Start of TEXT SHOWN
Given his unstinting advocacy of Mieczysław Weinberg in recent years, it was inevitable that Gidon Kremer would eventually tackle the Violin Concerto – a pivotal work in its composer’s output and one that, through the pioneering account by dedicatee Leonid Kogan, was almost his only piece known in the West until the Weinberg renaissance began a quarter of a century ago.

Daniele Gatti may have conducted little Weinberg but the rapport between him, the Leipzig Gerwandhaus and Kremer is evident at the outset of a charged and incisive opening Allegro. The main difference with earlier recordings is the sheer intensity invested into the Allegretto, notably the spectral coda, which segues more potently into an Andante of unforced eloquence. In his booklet interview, Kremer confesses some doubts as to the contrived optimism of the final Allegro, yet its martial undertow never descends into glibness or caricature – with the sudden and unexpected recall of the initial theme closing the work in soulful contemplation.
End of TEXT SHOWN
Start of INFORMATION PROVIDED
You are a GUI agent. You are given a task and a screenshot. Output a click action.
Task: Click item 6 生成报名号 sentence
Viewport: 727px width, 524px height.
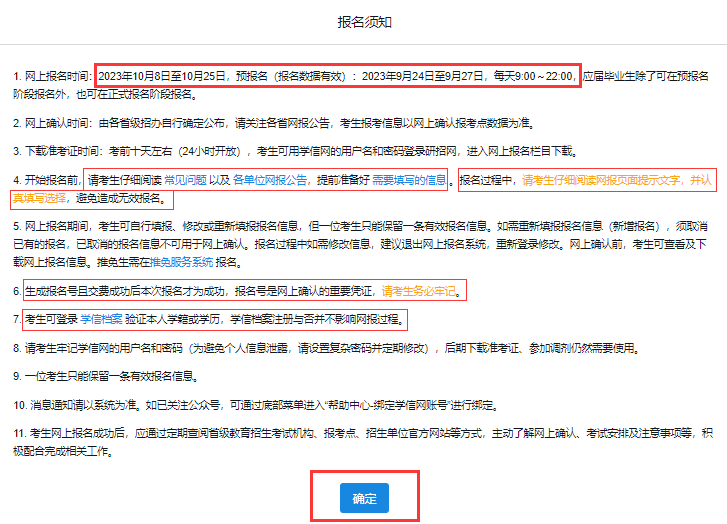[x=200, y=292]
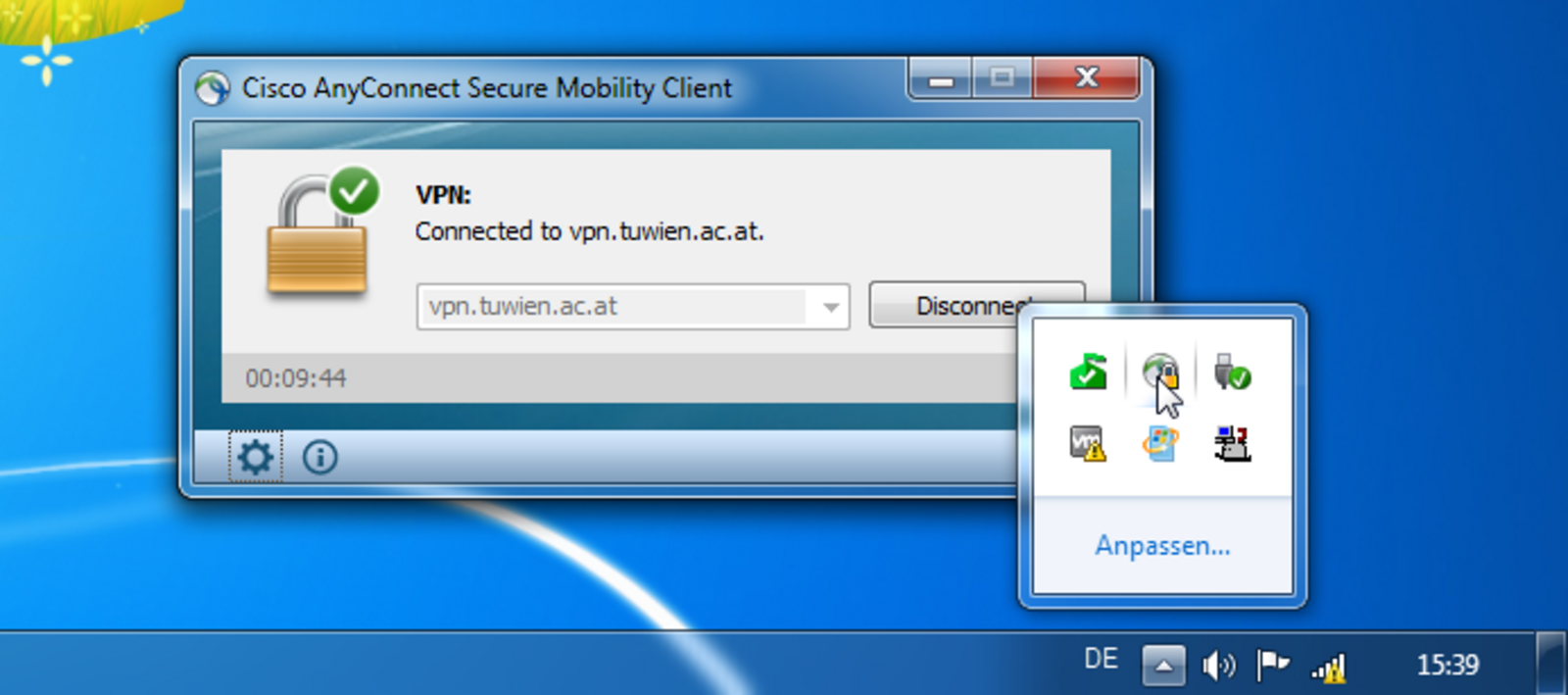Click the green checkmark tray icon
The width and height of the screenshot is (1568, 695).
(1088, 372)
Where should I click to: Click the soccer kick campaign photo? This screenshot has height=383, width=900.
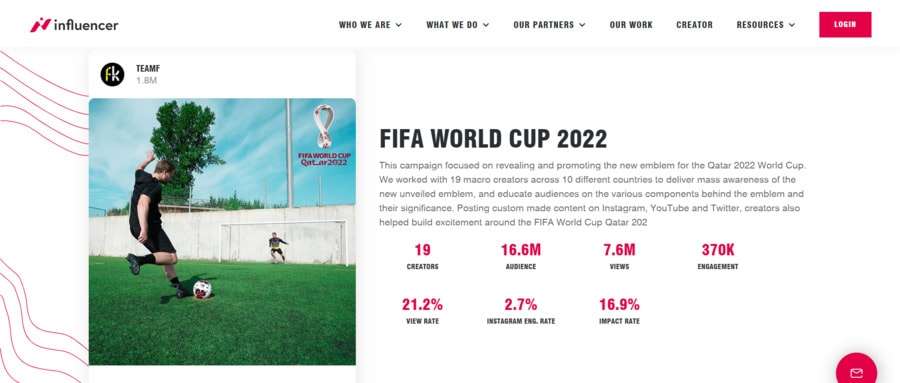[x=222, y=231]
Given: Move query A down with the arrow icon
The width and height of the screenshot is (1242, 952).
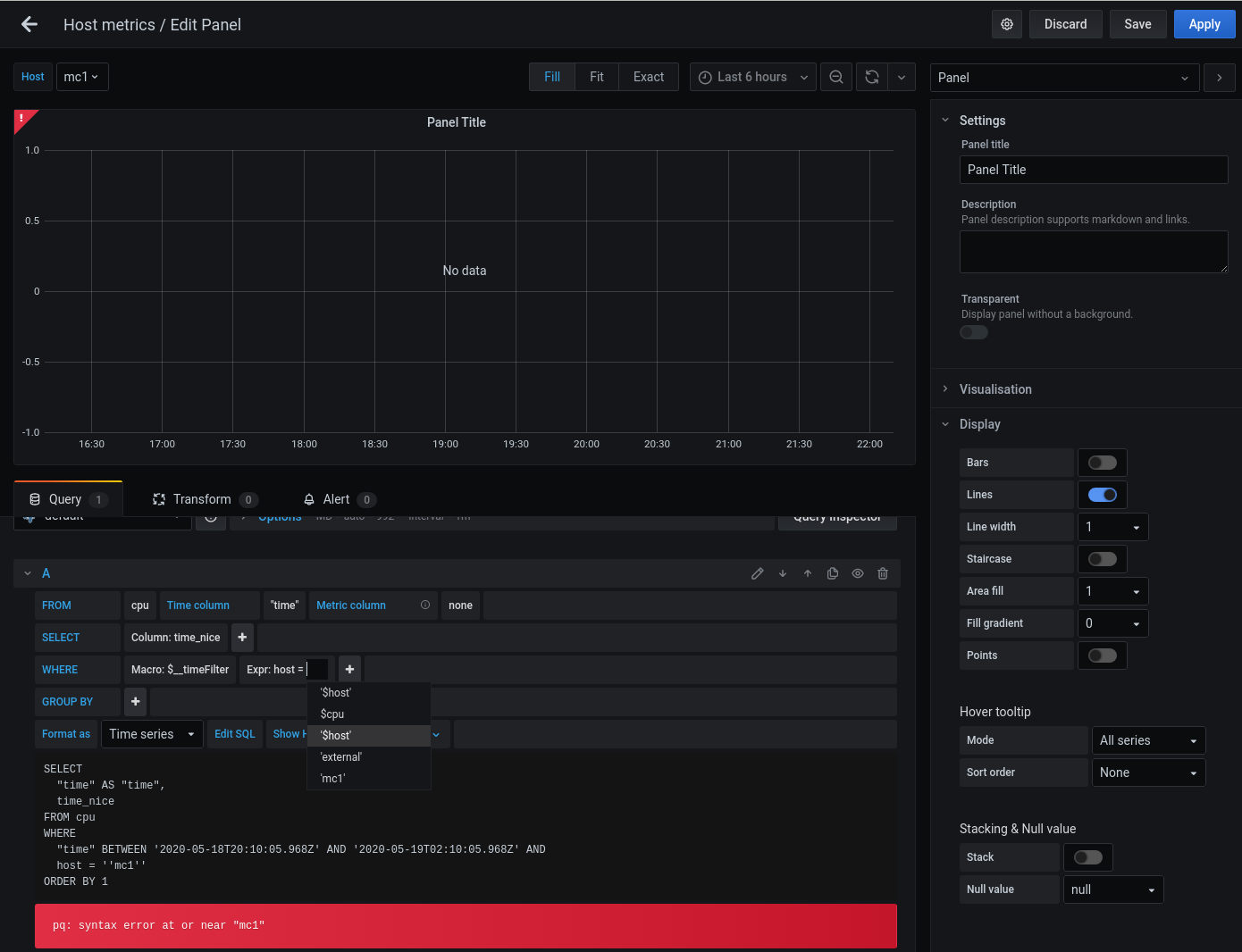Looking at the screenshot, I should tap(783, 573).
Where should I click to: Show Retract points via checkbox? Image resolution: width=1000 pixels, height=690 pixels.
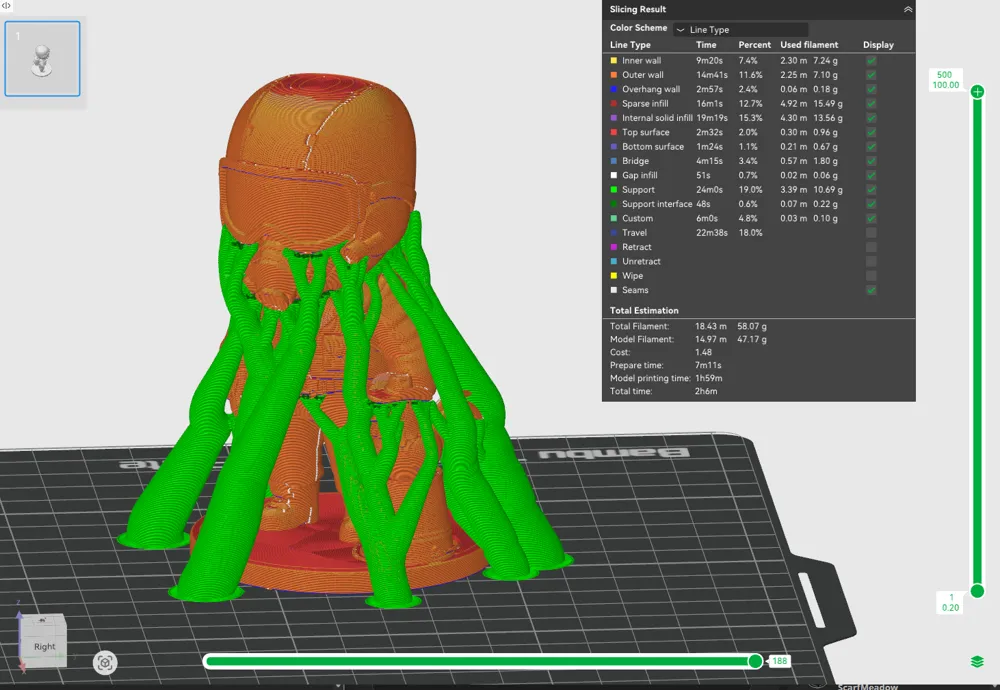point(871,247)
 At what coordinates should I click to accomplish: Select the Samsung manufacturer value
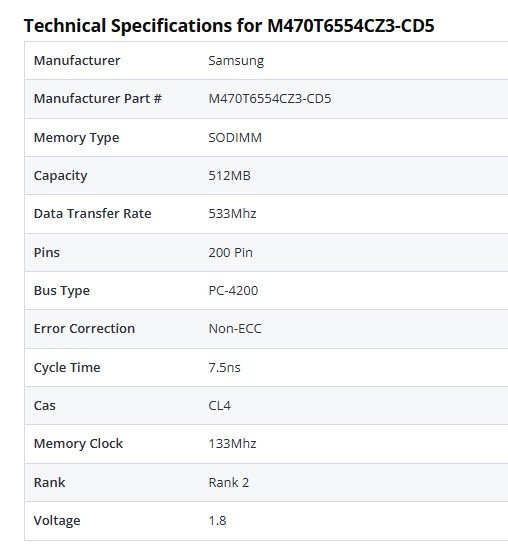click(236, 61)
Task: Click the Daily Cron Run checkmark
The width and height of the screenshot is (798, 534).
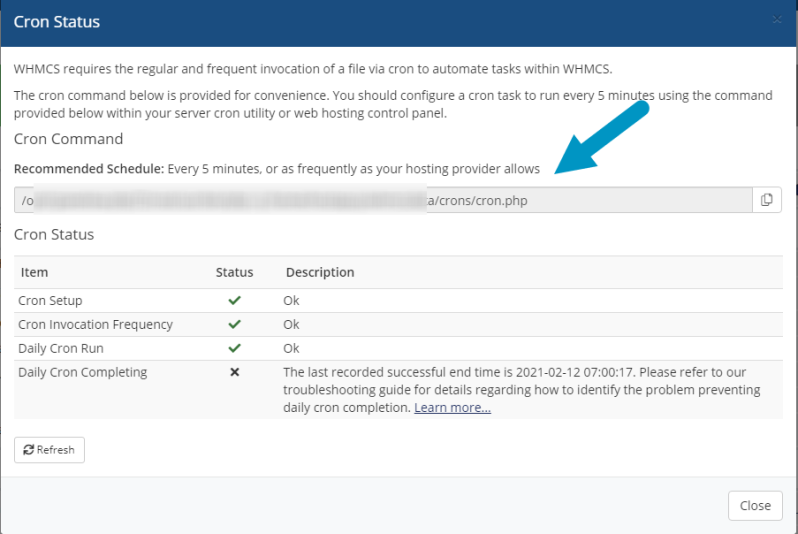Action: 234,348
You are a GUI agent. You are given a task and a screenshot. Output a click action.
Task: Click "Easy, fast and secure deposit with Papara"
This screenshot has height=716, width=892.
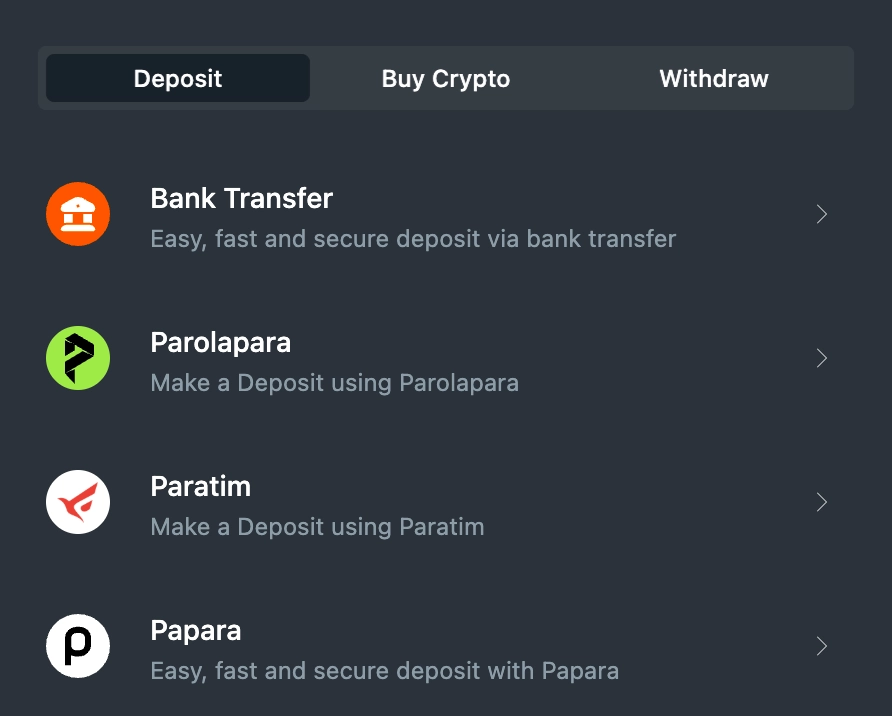point(385,671)
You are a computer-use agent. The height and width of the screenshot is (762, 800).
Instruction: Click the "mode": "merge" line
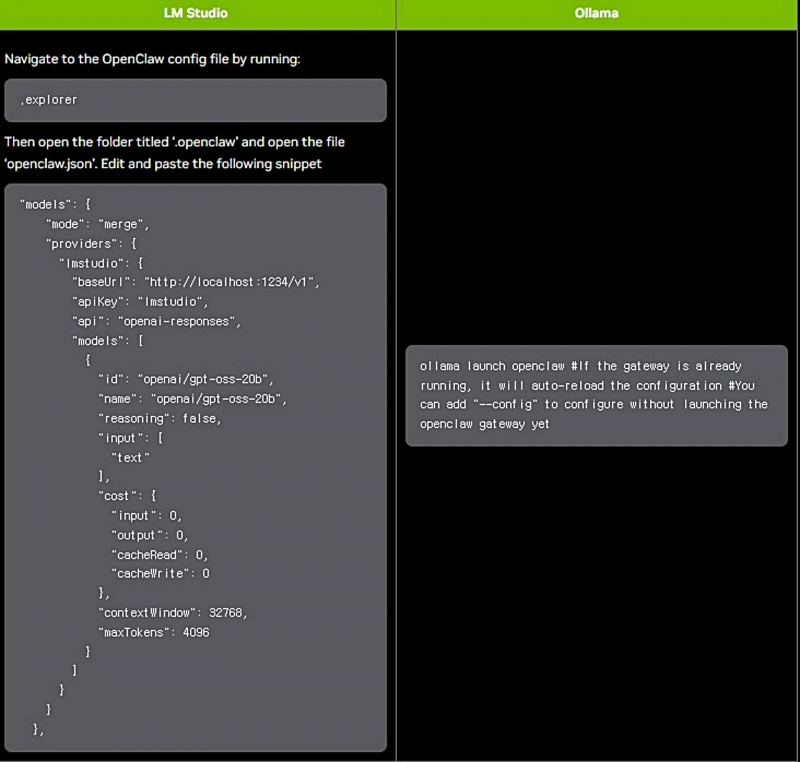click(x=97, y=224)
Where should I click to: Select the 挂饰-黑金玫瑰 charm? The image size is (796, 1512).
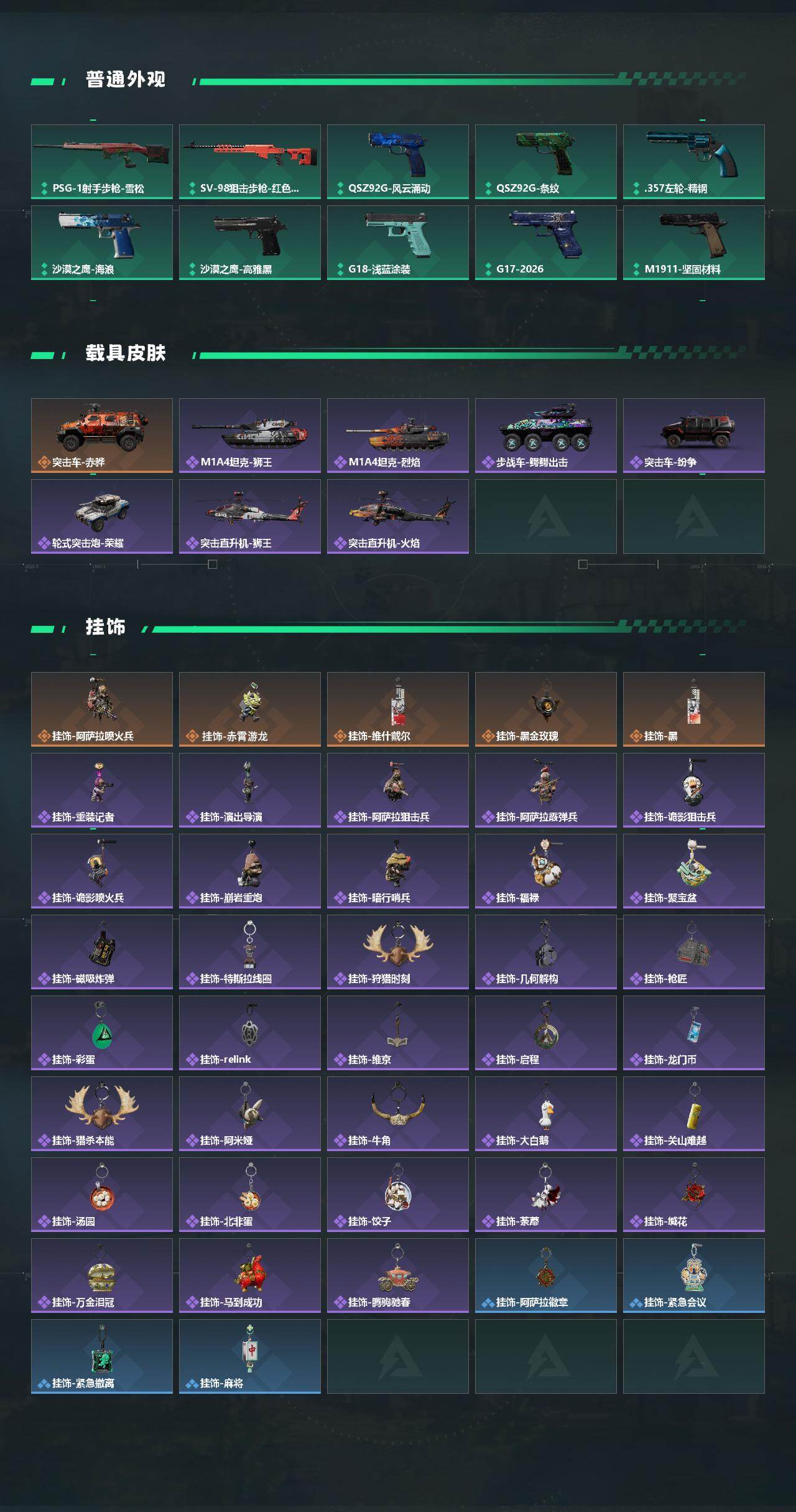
End of INFORMATION PROVIDED
◆ REQUIREMENT: Write out everything in the review of the Weinberg concerto recording from "Daniele Gatti may" down to "in soulful contemplation.".

◆ PROBLEM SOLUTION:
Daniele Gatti may have conducted little Weinberg but the rapport between him, the Leipzig Gerwandhaus and Kremer is evident at the outset of a charged and incisive opening Allegro. The main difference with earlier recordings is the sheer intensity invested into the Allegretto, notably the spectral coda, which segues more potently into an Andante of unforced eloquence. In his booklet interview, Kremer confesses some doubts as to the contrived optimism of the final Allegro, yet its martial undertow never descends into glibness or caricature – with the sudden and unexpected recall of the initial theme closing the work in soulful contemplation.